Mechanism of Action:

  • Oestradiol diffuses through the plasma membrane due to its lipophilic nature.

    • It binds to the oestrogen receptor in the cytoplasm or nucleus.

      • Ligand binding induces receptor dimerisation.

        • The receptor–ligand complex binds to Oestrogen Response Elements (EREs) within target gene promoters.

          • Recruitment of coactivators stimulates transcription of oestrogen-responsive genes, while corepressors suppress transcription.

— — — — —

Physiological Roles of Oestrogen:

  • Regulation of female secondary sexual characteristics (e.g., breast development, fat distribution).

  • Maintenance of the menstrual cycle and fertility.

  • Promotion of bone growth and maintenance.

  • In males, contributes to spermatogenesis and sperm maturation.


— — — — —

Clinical Relevance:

  • Many breast cancers are oestrogen receptor-positive (ER⁺) and depend on oestrogen signalling for proliferation.

    • Selective Oestrogen Receptor Modulators (SERMs) (e.g., tamoxifen) exhibit tissue-specific agonist/antagonist activity:

      • Antagonist in breast tissue → inhibits tumour growth.

      • Agonist in bone → preserves bone mineral density.

  • The tissue specificity arises from differing patterns of coactivator and corepressor expression in various cell types.

The Glucocorticoid Receptor (GR):

Ligands and Function:

  • Endogenous ligand: Cortisol.

    • Synthetic analogues: Dexamethasone, beclomethasone, prednisolone.

      • Primary functions:

        • Regulation of metabolic homeostasis.

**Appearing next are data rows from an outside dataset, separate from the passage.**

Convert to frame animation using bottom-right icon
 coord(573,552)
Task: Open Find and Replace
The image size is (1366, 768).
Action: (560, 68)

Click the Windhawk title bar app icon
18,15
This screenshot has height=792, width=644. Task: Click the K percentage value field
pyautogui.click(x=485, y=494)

        • Mediation of anti-inflammatory and immunosuppressive effects.

— — — — —

Mechanism of Action:

  • Glucocorticoid diffuses across the plasma membrane.

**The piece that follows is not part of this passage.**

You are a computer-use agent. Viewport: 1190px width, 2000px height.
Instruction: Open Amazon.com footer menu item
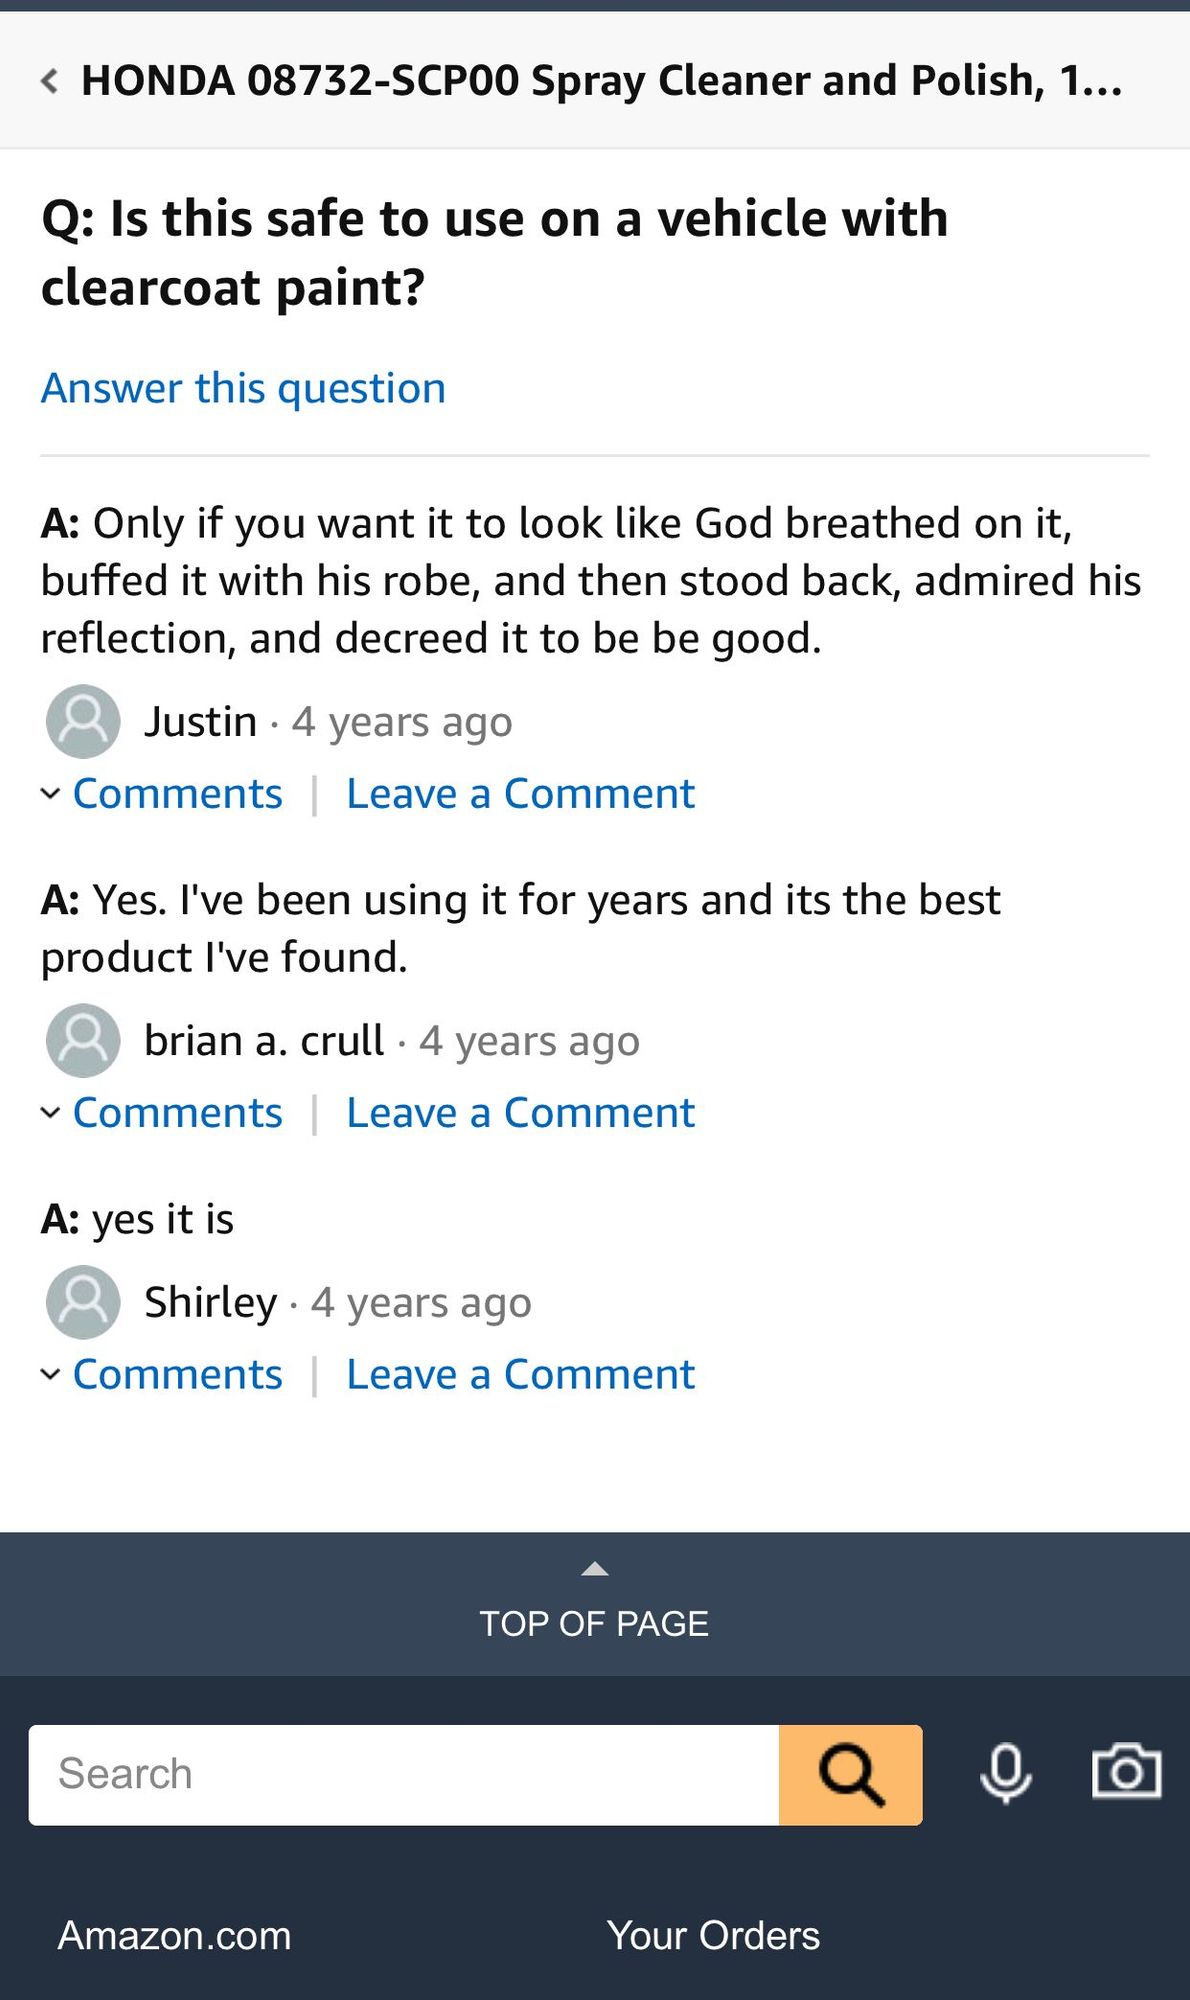coord(175,1935)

    • Binds to cytoplasmic GR complexed with heat shock proteins (HSP90, HSP70).

      • Ligand binding displaces HSPs and induces receptor dimerisation.

        • The activated receptor translocates into the nucleus.

          • GR binds to specific Glucocorticoid Response Elements (GREs) in DNA.

  • Regulates transcription through:

    • Transactivation: Upregulation of anti-inflammatory genes (e.g., Annexin-1, IL-10).

    • Transrepression: Inhibition of pro-inflammatory genes (e.g., IL-1β, TNF-α, COX-2).


— — — — —

Physiological and Pharmacological Effects:

  • Anti-inflammatory and immunosuppressive:

    • Inhibit cytokine and chemokine production.

    • Decrease vascular permeability.

    • Suppress leukocyte migration.

  • Clinical applications:

    • Treatment of asthma, rheumatoid arthritis, dermatitis, inflammatory bowel disease, and allergic reactions.

  • Adverse effects (with chronic use):

    • Hypertension, mood alterations, hyperglycaemia, weight gain, and osteoporosis.